The Auditor General of Ontario used mystery shoppers to test money laundering systems in Ontario casinos. [Image: Shutterstock.com]
Bonnie Lysick, the Auditor General of Ontario, has hired independent mystery shoppers to test Anti-Money Laundering (AML) systems in Ontario casinos. In a report published Wednesday, Lysyk said mystery shoppers walked away with checks worth C$36,700 ($27,311) from two casinos, nearly the full amount they originally brought into the casinos in cash.
To determine whether, in Ontario, money can be laundered through a casino.
The audit, part of an overall audit of the Ontario Lottery and Gaming Corporation (OLG), was conducted from January to September 2022. Outlining the use of mystery shoppers, Lysyk said: “It was intended to determine whether, in Ontario or not, it was possible to Money laundering through the casino.
Mystery shoppers went to the casinos with cash amounts ranging from C$5,000 ($3,725 USD) to C$11,000 ($8,195 USD). They played slot machines and table games for ten or fifteen minutes before trying to cash their chips and get checks in return.
Some disturbing results
At a casino, shoppers were able to get a C$4,900 ($3,651) check after entering with a C$5,000 ($3,725) C$10,600 cash check from an initial cash fund of C$11,000 ($8,195). . While the auditor noted that casino employees attempted to verify that the mystery shopper had wagered on the property, they were unable to confirm that the money came from legitimate winnings.

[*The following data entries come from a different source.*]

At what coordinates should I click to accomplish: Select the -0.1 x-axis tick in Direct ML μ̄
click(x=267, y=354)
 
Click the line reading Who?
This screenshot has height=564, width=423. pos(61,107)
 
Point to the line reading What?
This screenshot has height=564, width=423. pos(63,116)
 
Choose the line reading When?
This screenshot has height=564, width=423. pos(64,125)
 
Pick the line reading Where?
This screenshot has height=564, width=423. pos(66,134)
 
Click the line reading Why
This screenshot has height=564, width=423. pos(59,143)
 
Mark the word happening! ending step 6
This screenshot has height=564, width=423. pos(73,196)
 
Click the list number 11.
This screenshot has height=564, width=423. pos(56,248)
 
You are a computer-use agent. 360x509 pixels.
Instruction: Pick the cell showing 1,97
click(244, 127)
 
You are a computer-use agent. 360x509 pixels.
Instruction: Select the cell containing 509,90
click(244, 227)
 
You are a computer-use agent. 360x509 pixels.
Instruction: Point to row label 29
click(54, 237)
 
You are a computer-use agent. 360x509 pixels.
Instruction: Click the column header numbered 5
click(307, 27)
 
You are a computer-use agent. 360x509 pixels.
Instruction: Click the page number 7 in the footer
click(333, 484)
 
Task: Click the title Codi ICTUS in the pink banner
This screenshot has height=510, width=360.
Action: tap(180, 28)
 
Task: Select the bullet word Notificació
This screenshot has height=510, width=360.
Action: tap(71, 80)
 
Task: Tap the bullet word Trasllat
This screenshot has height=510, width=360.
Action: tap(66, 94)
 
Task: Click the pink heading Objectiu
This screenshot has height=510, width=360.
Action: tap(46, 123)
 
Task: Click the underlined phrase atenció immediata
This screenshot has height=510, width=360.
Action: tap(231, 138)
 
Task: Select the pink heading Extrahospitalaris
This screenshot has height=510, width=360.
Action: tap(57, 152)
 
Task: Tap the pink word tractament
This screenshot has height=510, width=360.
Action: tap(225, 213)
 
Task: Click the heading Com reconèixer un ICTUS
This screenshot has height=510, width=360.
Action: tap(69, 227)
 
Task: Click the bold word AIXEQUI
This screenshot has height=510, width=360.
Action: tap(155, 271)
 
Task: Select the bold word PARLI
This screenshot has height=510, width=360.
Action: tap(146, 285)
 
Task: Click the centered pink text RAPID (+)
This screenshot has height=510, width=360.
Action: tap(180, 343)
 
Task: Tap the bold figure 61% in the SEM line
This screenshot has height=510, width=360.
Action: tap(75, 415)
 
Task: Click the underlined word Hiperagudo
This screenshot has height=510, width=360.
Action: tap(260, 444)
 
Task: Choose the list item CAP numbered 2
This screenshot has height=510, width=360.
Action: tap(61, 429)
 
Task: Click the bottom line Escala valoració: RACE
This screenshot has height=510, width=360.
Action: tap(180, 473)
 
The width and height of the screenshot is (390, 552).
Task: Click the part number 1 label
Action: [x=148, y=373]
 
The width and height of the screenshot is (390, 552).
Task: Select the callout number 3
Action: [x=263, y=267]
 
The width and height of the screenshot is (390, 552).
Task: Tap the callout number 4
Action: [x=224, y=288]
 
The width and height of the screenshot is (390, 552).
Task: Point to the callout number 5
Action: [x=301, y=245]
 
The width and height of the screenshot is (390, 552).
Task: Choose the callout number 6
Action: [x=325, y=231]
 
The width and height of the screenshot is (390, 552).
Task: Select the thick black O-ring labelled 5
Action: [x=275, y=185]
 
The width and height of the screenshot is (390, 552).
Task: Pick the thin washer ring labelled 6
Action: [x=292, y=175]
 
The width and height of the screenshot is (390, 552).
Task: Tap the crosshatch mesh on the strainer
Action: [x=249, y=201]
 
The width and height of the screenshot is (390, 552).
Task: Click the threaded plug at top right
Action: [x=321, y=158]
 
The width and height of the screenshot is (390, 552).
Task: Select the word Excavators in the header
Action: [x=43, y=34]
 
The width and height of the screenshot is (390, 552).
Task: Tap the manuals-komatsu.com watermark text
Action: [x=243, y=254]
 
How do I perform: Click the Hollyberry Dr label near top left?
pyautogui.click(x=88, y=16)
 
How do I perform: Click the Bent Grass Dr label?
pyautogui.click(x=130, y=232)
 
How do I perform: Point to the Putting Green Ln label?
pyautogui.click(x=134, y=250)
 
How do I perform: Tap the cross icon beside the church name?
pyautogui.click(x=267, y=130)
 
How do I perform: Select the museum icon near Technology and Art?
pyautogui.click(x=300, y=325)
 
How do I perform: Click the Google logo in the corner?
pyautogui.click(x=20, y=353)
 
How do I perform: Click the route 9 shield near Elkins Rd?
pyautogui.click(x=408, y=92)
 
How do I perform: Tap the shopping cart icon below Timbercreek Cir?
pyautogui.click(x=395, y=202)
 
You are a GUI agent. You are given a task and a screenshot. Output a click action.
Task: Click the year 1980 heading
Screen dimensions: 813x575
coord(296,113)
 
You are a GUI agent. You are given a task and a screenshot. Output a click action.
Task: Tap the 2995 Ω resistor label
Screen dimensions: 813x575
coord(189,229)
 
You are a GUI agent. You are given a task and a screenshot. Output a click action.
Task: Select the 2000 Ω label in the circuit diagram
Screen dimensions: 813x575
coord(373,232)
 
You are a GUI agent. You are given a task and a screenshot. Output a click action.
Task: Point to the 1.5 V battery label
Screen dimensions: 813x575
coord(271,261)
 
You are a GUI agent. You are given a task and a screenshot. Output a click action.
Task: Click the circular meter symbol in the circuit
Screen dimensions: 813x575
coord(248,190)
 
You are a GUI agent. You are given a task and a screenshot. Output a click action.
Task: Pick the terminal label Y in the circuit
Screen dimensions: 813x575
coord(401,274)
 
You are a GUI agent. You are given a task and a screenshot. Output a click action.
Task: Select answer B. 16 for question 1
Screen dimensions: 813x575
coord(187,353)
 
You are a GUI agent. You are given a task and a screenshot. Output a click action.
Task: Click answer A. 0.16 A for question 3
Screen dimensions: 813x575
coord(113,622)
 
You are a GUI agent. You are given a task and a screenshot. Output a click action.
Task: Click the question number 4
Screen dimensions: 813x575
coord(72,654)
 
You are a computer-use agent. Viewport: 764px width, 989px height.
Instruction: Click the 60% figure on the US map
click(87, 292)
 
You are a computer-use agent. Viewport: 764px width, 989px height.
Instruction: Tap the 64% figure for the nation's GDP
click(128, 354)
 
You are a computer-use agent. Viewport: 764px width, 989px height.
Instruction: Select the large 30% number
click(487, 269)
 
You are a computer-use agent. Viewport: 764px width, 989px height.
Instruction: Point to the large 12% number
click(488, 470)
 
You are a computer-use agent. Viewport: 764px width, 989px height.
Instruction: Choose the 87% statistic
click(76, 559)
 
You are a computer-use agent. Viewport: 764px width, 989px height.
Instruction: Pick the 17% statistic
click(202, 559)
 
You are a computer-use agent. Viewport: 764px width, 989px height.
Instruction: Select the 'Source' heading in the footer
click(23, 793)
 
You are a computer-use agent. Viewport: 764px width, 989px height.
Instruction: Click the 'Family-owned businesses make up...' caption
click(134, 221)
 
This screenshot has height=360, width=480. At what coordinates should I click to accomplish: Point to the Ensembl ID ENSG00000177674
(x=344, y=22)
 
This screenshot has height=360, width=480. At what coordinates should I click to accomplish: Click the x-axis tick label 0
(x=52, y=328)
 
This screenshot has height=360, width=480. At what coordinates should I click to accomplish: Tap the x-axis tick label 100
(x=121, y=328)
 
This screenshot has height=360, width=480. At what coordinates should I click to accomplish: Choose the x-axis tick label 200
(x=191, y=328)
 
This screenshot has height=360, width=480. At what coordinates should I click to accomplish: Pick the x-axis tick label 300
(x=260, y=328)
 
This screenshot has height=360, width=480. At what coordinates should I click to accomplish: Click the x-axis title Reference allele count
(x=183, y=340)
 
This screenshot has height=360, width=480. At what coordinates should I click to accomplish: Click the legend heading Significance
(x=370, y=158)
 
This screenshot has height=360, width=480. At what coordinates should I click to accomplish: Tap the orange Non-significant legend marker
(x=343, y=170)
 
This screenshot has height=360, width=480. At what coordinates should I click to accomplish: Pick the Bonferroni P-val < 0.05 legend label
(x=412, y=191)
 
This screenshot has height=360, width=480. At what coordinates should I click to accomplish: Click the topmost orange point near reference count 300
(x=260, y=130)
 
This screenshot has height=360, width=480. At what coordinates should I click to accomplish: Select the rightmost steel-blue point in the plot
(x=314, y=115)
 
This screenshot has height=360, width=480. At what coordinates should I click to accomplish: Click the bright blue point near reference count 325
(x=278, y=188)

The total amount of checks shoppers were able to leave from two of the casinos was C$36,700, about 98% of the cash they entered. The report said the checks could be considered laundered money because “they can be represented as casino winnings as a source of funds for deposit in a bank.”
Mystery shoppers used their own money
In two other casinos, Mystery shoppers have been denied checks I had to leave the building with the cash. They were investigated by the Ontario Provincial Police for possible money laundering activity and banned from both casinos. Lysick asserted that the mystery shoppers used their own money, not the government’s money.
Changes are on the way
Lysyk made a number of recommendations that should help OLG reduce the risk of money laundering occurring in its casinos. One recommendation is that casinos require proof of source of funds when a person wants to buy for at least $10,000 Canadian ($7,442).
She believes that casinos should only issue a check if the funds can be verified as casino winnings. Lysyk also believes that OLG in general needs to improve its anti-money laundering practices, especially when it comes to proactive enforcement.
In response to local media after the report was published, an OLG spokesperson said that combating money laundering is a top priority for OLG. He said the company will consider Lysyk’s recommendations and that OLG plans to implement a source of funds verification on cash purchases over C$10,000 starting in June 2023.
Not everyone was happy with Lysyk’s sting operation. Ontario Premier Doug Ford said, “You can’t do sting operations, you can’t suddenly delegate yourself and think you’re the Secret Service — you go around doing sting operations that fail, by the way.”